SEITENAUSZUG:
◆ ◆ ◆

Sacharow-Preis EU ehrt zwei inhaftierte Aktivisten in Iran

Das Europäische Parlament zeichnet erstmals zwei iranische Aktivisten mit dem Sacharow-Preis aus. Die Menschenrechtsanwältin Nasrin Sotude und der Filmemacher Jafar Panahi hätten sich der Einschüchterung nicht gebeugt, sagte Parlamentspräsident Martin Schulz. Beide Iraner sitzen in Haft.
Preisträger Panahi und Sotude: "Klare Absage an das Regime in Teheran"

Preisträger Panahi und Sotude: "Klare Absage an das Regime in Teheran"

Foto: AFP

Straßburg - Die prominente Anwältin Nasrin Sotude und der berühmte Filmregisseur Jafar Panahi aus Iran sind die diesjährigen Preisträger des Sacharow-Preises des EU-Parlaments. Die Fraktionschefs einigten sich am Freitag einstimmig mit Parlamentspräsident Martin Schulz, den mit 50.000 Euro dotierten Preis gemeinsam an Sotude und Panahi zu vergeben.

◆ ◆ ◆

IHRE AUFGABEN:
1. Zitieren Sie wörtlich aus dem Auszug zum Sacharow-Preis: Beginnen Sie bei den Worten "Das Europäische Parlament" und hören Sie nach "sitzen in Haft." auf.
2. Mit welchem Betrag ist der Preis laut dem Auszug zum Sacharow-Preis dotiert?

◆ ◆ ◆

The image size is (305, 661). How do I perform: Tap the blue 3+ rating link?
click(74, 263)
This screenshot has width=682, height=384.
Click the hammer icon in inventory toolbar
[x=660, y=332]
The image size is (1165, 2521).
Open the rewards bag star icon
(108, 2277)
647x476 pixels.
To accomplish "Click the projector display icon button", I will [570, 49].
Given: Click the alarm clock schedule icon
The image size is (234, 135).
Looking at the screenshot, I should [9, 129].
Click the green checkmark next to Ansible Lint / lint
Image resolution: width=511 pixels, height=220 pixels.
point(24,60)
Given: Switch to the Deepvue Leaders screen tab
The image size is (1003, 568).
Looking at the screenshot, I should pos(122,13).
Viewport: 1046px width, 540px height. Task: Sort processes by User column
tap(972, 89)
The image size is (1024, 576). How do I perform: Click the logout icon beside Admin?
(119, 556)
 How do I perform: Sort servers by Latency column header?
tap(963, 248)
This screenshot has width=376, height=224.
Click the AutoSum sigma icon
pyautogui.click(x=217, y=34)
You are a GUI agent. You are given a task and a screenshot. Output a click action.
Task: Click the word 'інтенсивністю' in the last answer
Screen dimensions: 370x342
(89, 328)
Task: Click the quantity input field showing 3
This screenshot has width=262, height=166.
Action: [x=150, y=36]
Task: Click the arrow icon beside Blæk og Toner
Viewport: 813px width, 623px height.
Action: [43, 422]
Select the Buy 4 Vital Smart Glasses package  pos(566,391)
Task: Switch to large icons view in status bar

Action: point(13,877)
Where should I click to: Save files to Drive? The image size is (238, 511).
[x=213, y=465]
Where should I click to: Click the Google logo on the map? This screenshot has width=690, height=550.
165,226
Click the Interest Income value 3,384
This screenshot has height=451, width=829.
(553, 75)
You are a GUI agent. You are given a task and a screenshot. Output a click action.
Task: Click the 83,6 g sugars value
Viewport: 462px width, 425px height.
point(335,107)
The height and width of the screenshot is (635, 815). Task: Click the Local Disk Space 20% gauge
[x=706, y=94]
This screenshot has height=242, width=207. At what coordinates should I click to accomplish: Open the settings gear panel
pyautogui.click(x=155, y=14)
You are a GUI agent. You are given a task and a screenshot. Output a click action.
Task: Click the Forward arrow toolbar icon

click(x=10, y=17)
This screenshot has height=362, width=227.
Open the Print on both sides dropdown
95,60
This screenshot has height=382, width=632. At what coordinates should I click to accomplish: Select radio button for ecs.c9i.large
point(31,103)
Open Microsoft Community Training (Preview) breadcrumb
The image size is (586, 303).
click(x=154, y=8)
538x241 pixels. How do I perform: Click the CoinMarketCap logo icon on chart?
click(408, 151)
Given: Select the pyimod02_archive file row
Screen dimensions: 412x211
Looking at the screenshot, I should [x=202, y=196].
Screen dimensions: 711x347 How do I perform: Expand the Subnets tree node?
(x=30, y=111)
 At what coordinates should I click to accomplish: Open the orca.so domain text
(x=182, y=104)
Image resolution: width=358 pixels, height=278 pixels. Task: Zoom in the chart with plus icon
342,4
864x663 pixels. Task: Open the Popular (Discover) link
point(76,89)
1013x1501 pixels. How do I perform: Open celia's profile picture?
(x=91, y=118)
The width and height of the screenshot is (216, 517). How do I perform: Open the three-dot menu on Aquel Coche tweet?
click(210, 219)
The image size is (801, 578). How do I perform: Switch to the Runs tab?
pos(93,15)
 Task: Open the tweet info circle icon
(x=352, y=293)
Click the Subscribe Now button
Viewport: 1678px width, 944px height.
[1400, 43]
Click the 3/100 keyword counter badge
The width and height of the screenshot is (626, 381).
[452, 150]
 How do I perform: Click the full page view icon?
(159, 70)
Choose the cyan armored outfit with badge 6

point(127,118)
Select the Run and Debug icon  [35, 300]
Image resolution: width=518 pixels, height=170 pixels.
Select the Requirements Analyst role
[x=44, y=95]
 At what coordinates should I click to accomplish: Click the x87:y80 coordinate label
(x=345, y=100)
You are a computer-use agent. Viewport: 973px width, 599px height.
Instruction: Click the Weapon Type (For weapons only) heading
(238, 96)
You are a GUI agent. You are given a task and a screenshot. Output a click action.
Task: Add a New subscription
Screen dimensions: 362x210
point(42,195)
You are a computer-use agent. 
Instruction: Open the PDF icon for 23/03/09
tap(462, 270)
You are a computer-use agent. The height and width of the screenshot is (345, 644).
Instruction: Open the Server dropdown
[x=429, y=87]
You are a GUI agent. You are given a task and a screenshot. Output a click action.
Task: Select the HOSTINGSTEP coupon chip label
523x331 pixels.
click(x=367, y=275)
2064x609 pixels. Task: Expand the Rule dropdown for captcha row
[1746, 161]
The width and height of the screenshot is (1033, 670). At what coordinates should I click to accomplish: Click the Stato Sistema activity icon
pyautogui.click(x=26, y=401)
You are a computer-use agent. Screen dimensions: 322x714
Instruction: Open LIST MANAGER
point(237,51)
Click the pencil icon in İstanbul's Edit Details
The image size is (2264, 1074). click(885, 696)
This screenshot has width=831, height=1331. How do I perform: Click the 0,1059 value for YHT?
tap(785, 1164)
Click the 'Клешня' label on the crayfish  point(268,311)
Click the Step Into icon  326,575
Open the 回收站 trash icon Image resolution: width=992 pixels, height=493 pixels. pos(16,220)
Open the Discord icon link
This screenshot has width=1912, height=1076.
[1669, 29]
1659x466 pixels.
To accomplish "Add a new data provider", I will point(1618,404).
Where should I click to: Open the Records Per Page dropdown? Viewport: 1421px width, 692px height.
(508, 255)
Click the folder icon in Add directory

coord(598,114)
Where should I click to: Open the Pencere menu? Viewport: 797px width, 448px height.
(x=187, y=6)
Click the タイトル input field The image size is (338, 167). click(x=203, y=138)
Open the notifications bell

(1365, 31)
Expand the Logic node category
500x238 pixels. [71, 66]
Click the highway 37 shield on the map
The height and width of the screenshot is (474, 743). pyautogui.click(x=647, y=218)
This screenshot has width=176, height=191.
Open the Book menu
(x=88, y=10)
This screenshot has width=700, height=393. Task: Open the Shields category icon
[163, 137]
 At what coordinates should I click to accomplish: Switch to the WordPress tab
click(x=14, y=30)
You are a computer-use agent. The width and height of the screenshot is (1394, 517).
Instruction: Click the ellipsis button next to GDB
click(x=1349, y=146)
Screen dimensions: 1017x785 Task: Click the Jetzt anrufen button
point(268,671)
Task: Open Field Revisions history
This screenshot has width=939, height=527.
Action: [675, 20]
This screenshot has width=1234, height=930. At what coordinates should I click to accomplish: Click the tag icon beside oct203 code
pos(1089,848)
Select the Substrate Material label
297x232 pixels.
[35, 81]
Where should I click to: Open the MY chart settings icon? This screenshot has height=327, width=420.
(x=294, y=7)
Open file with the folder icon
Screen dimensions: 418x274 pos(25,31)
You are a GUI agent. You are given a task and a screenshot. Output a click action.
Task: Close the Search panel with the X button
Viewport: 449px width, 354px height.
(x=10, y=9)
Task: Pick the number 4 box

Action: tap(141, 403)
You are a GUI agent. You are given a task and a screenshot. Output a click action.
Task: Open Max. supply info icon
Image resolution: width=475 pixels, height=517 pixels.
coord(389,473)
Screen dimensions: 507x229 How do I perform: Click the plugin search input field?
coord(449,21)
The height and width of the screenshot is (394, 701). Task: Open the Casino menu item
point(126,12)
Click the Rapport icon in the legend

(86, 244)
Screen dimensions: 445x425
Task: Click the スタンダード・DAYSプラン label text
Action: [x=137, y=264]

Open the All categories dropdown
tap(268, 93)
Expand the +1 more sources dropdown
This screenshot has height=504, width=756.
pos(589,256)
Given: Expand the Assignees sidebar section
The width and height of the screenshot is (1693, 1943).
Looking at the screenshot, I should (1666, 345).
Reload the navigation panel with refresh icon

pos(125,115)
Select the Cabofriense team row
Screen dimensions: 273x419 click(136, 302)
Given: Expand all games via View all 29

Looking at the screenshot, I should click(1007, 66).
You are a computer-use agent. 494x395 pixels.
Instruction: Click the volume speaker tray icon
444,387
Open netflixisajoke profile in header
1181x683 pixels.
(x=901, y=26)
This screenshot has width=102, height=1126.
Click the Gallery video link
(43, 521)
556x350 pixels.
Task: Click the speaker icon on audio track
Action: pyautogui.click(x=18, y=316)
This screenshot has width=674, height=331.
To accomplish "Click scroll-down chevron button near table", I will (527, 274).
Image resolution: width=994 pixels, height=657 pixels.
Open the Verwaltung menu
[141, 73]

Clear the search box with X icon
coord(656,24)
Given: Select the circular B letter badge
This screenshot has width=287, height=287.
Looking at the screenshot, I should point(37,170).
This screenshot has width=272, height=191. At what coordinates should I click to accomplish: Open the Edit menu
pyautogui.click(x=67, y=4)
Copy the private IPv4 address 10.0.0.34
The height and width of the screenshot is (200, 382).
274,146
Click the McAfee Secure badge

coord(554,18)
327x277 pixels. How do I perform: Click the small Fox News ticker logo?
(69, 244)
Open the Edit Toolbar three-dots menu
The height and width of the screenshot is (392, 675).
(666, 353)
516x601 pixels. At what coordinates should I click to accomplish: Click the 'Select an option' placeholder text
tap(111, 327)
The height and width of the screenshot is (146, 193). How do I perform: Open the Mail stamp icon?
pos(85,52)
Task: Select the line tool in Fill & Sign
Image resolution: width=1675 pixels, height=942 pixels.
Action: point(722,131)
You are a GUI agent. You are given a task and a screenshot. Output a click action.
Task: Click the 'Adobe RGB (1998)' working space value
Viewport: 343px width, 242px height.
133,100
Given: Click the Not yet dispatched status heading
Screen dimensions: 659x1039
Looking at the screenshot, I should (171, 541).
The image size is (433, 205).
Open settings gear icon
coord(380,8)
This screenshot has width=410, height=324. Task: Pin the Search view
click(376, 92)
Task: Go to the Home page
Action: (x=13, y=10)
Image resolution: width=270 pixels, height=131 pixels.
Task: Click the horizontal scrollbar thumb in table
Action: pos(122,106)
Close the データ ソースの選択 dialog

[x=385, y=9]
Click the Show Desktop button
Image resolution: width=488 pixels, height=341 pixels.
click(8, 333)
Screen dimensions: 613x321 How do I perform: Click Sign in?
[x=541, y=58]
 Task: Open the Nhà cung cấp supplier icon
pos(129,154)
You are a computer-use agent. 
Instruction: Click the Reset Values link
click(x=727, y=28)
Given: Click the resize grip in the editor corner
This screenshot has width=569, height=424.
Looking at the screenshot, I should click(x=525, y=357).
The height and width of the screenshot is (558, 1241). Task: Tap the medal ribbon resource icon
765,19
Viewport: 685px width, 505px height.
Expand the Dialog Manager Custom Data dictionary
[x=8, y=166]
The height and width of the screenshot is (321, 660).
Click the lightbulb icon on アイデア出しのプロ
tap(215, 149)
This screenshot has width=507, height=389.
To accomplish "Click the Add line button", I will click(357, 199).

◆ ◆ ◆

LÖSUNGEN:
1.
Das Europäische Parlament zeichnet erstmals zwei iranische Aktivisten mit dem Sacharow-Preis aus. Die Menschenrechtsanwältin Nasrin Sotude und der Filmemacher Jafar Panahi hätten sich der Einschüchterung nicht gebeugt, sagte Parlamentspräsident Martin Schulz. Beide Iraner sitzen in Haft.

2. Mit 50.000 Euro.